What is needed: Can you output every one of the records below, word for word and in the same order?

Given records:
====

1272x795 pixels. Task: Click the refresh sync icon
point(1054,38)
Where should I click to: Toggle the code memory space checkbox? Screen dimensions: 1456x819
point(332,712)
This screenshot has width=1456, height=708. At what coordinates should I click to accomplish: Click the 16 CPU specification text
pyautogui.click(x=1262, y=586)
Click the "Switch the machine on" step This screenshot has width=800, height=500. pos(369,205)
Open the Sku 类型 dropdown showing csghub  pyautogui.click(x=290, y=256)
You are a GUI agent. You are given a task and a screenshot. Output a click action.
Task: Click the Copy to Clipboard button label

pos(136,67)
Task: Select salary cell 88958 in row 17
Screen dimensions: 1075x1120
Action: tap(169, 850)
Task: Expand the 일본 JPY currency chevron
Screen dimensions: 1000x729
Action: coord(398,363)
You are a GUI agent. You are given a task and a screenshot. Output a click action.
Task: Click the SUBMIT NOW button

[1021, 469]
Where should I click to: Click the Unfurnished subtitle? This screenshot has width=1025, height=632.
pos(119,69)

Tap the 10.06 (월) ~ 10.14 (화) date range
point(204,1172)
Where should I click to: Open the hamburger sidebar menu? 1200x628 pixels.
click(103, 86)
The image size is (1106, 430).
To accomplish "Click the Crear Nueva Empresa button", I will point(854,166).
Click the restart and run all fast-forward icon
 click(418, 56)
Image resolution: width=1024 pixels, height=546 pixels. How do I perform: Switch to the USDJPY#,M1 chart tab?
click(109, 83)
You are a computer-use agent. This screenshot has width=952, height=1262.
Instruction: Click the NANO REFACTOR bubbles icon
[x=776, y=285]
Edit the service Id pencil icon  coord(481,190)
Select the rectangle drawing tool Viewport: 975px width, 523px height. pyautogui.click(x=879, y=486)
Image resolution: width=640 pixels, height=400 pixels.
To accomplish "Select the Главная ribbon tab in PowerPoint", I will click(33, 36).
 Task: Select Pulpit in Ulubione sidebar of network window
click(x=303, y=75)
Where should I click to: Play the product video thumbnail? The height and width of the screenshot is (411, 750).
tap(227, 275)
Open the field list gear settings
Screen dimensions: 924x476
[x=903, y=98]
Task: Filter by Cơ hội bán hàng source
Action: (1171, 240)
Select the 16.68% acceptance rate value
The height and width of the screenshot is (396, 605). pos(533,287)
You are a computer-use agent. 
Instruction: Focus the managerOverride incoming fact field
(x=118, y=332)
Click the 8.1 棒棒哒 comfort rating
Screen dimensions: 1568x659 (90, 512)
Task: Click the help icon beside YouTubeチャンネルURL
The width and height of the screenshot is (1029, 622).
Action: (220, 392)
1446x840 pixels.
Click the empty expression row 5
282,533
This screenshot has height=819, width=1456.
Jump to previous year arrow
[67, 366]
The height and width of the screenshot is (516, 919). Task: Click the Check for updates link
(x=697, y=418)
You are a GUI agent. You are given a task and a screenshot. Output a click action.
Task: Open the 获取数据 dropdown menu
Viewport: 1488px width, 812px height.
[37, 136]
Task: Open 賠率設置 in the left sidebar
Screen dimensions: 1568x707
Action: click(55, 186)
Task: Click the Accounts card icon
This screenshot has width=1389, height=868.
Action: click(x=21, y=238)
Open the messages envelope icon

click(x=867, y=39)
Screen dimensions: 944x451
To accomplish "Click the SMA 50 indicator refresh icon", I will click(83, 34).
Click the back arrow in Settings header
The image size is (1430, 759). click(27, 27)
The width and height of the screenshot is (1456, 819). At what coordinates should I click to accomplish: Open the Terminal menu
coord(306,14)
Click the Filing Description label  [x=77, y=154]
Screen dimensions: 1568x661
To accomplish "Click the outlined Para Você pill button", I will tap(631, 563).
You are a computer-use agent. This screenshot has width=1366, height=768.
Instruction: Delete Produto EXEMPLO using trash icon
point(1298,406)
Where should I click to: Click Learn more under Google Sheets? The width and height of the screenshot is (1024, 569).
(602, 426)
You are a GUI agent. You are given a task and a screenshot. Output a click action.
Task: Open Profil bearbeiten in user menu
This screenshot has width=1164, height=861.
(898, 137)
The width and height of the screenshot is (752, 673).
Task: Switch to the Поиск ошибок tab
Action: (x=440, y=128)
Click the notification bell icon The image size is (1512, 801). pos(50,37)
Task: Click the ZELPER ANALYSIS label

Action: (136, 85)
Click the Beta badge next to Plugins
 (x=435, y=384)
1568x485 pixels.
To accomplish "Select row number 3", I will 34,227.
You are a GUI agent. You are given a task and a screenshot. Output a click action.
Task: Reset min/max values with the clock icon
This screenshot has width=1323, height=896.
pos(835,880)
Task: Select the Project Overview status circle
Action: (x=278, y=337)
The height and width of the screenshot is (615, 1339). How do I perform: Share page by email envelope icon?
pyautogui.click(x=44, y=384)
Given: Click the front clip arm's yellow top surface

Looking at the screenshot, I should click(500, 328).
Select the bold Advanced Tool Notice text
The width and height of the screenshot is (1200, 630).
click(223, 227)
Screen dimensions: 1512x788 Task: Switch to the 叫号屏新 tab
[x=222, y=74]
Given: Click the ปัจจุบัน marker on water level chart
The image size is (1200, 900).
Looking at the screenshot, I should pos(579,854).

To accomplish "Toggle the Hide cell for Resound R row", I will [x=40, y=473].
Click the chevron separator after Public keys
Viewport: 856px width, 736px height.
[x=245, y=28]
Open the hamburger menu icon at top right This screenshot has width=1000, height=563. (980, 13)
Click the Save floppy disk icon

====

Worked answer:
1272x795 pixels. Task: Click the refresh sync icon
point(1054,38)
Where should I click to: Toggle the code memory space checkbox? Screen dimensions: 1456x819
point(332,712)
This screenshot has width=1456, height=708. At what coordinates should I click to accomplish: Click the 16 CPU specification text
pyautogui.click(x=1262, y=586)
Click the "Switch the machine on" step This screenshot has width=800, height=500. pos(369,205)
Open the Sku 类型 dropdown showing csghub  pyautogui.click(x=290, y=256)
You are a GUI agent. You are given a task and a screenshot. Output a click action.
Task: Click the Copy to Clipboard button label

pos(136,67)
Task: Select salary cell 88958 in row 17
Screen dimensions: 1075x1120
Action: tap(169, 850)
Task: Expand the 일본 JPY currency chevron
Screen dimensions: 1000x729
Action: coord(398,363)
You are a GUI agent. You are given a task and a screenshot. Output a click action.
Task: Click the SUBMIT NOW button

[1021, 469]
Where should I click to: Click the Unfurnished subtitle? This screenshot has width=1025, height=632.
pos(119,69)

Tap the 10.06 (월) ~ 10.14 (화) date range
point(204,1172)
Where should I click to: Open the hamburger sidebar menu? 1200x628 pixels.
click(103, 86)
The image size is (1106, 430).
To accomplish "Click the Crear Nueva Empresa button", I will point(854,166).
Click the restart and run all fast-forward icon
 click(418, 56)
Image resolution: width=1024 pixels, height=546 pixels. How do I perform: Switch to the USDJPY#,M1 chart tab?
click(109, 83)
You are a computer-use agent. This screenshot has width=952, height=1262.
Instruction: Click the NANO REFACTOR bubbles icon
[x=776, y=285]
Edit the service Id pencil icon  coord(481,190)
Select the rectangle drawing tool Viewport: 975px width, 523px height. pyautogui.click(x=879, y=486)
Image resolution: width=640 pixels, height=400 pixels.
To accomplish "Select the Главная ribbon tab in PowerPoint", I will click(33, 36).
 Task: Select Pulpit in Ulubione sidebar of network window
click(x=303, y=75)
Where should I click to: Play the product video thumbnail? The height and width of the screenshot is (411, 750).
tap(227, 275)
Open the field list gear settings
Screen dimensions: 924x476
[x=903, y=98]
Task: Filter by Cơ hội bán hàng source
Action: (1171, 240)
Select the 16.68% acceptance rate value
The height and width of the screenshot is (396, 605). pos(533,287)
You are a computer-use agent. 
Instruction: Focus the managerOverride incoming fact field
(x=118, y=332)
Click the 8.1 棒棒哒 comfort rating
Screen dimensions: 1568x659 (90, 512)
Task: Click the help icon beside YouTubeチャンネルURL
The width and height of the screenshot is (1029, 622).
Action: (220, 392)
1446x840 pixels.
Click the empty expression row 5
282,533
This screenshot has height=819, width=1456.
Jump to previous year arrow
[67, 366]
The height and width of the screenshot is (516, 919). Task: Click the Check for updates link
(x=697, y=418)
You are a GUI agent. You are given a task and a screenshot. Output a click action.
Task: Open the 获取数据 dropdown menu
Viewport: 1488px width, 812px height.
[37, 136]
Task: Open 賠率設置 in the left sidebar
Screen dimensions: 1568x707
Action: click(55, 186)
Task: Click the Accounts card icon
This screenshot has width=1389, height=868.
Action: click(x=21, y=238)
Open the messages envelope icon

click(x=867, y=39)
Screen dimensions: 944x451
To accomplish "Click the SMA 50 indicator refresh icon", I will click(83, 34).
Click the back arrow in Settings header
The image size is (1430, 759). click(27, 27)
The width and height of the screenshot is (1456, 819). At what coordinates should I click to accomplish: Open the Terminal menu
coord(306,14)
Click the Filing Description label  [x=77, y=154]
Screen dimensions: 1568x661
To accomplish "Click the outlined Para Você pill button", I will tap(631, 563).
You are a computer-use agent. This screenshot has width=1366, height=768.
Instruction: Delete Produto EXEMPLO using trash icon
point(1298,406)
Where should I click to: Click Learn more under Google Sheets? The width and height of the screenshot is (1024, 569).
(602, 426)
You are a GUI agent. You are given a task and a screenshot. Output a click action.
Task: Open Profil bearbeiten in user menu
This screenshot has width=1164, height=861.
(898, 137)
The width and height of the screenshot is (752, 673).
Task: Switch to the Поиск ошибок tab
Action: (x=440, y=128)
Click the notification bell icon The image size is (1512, 801). pos(50,37)
Task: Click the ZELPER ANALYSIS label

Action: (136, 85)
Click the Beta badge next to Plugins
 (x=435, y=384)
1568x485 pixels.
To accomplish "Select row number 3", I will 34,227.
You are a GUI agent. You are given a task and a screenshot. Output a click action.
Task: Reset min/max values with the clock icon
This screenshot has width=1323, height=896.
pos(835,880)
Task: Select the Project Overview status circle
Action: (x=278, y=337)
The height and width of the screenshot is (615, 1339). How do I perform: Share page by email envelope icon?
pyautogui.click(x=44, y=384)
Given: Click the front clip arm's yellow top surface

Looking at the screenshot, I should click(500, 328).
Select the bold Advanced Tool Notice text
The width and height of the screenshot is (1200, 630).
click(223, 227)
Screen dimensions: 1512x788 Task: Switch to the 叫号屏新 tab
[x=222, y=74]
Given: Click the ปัจจุบัน marker on water level chart
The image size is (1200, 900).
Looking at the screenshot, I should pos(579,854).

To accomplish "Toggle the Hide cell for Resound R row", I will [x=40, y=473].
Click the chevron separator after Public keys
Viewport: 856px width, 736px height.
[x=245, y=28]
Open the hamburger menu icon at top right This screenshot has width=1000, height=563. (980, 13)
Click the Save floppy disk icon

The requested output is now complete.